私が開発した螺旋走査線 3D 印刷の有力な応用は照明器具 (のシェード) だとかんがえている. すでにいくつかの照明器具を Yahoo! ショッピングで販売し,ワークショップやコラボレーションをおこなっている. これらのプロジェクトをさらにすすめるためにはシェードの特徴をあきらかにする必要があるとかんがえられるが,それをここにまとめておく.
螺旋走査線 3D 印刷をつかうと,つぎのような特徴をもったシェードをつくることができる. 逆にいえば,これらの特徴をいかすシェードをデザインすることが螺旋走査線 3D 印刷をいかすことになる.

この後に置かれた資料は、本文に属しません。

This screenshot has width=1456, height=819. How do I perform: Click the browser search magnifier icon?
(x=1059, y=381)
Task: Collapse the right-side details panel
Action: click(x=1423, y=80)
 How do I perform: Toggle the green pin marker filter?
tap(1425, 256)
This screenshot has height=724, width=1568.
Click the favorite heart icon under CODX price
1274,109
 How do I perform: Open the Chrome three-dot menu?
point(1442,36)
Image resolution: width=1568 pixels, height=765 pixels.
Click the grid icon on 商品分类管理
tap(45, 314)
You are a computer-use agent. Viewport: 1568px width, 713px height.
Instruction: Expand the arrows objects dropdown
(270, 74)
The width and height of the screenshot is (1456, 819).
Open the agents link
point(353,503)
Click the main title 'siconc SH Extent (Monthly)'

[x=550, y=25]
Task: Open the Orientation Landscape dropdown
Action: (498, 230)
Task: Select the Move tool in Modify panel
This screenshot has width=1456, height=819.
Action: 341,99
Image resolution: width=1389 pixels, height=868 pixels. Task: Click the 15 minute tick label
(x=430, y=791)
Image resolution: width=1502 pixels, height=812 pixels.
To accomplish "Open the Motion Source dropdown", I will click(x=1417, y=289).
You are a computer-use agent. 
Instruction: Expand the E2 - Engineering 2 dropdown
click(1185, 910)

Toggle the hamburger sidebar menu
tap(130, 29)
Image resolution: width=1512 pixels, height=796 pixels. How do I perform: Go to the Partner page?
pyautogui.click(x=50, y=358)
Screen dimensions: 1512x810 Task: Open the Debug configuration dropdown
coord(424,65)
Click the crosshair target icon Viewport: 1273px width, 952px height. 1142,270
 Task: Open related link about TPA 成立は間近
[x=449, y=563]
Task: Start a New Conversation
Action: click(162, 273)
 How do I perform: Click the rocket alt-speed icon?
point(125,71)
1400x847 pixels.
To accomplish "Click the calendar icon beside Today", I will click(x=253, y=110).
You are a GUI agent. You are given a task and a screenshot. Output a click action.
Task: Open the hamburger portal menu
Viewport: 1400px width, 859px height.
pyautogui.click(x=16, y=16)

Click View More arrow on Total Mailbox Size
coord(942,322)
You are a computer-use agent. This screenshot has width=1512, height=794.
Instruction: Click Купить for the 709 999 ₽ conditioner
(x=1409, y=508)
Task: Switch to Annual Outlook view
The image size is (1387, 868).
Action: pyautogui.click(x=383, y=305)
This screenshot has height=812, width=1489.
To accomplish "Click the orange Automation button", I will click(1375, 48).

- うすいわりにつよいものがつくれること: 螺旋走査線 3D 印刷では基本的にフィラメントを一巻きするだけで造形物をつくっていく. つぎめなどをなくすことによって従来の 3D 印刷より強度をたかめることができるため,うすいわりにはつよい造形物をつくることができる. ただし,フィラメントの直径がかわらない (印刷のピッチがかわらない) かぎり大形のものも厚みはかわらないので,強度はよわくなる. 目的にもよるが,現在のところ (現在使用している 3D プリンタで可能なフィラメント直径では) 直径 10〜15 cm 程度が限界だとかんがえられる.
- 軽量なものがつくれること: うすいわりにつよいものがつくれるということは,同時に軽いものがつくれるということを意味している. プラスティックなので金属やガラスよりは比重がちいさくて軽量である.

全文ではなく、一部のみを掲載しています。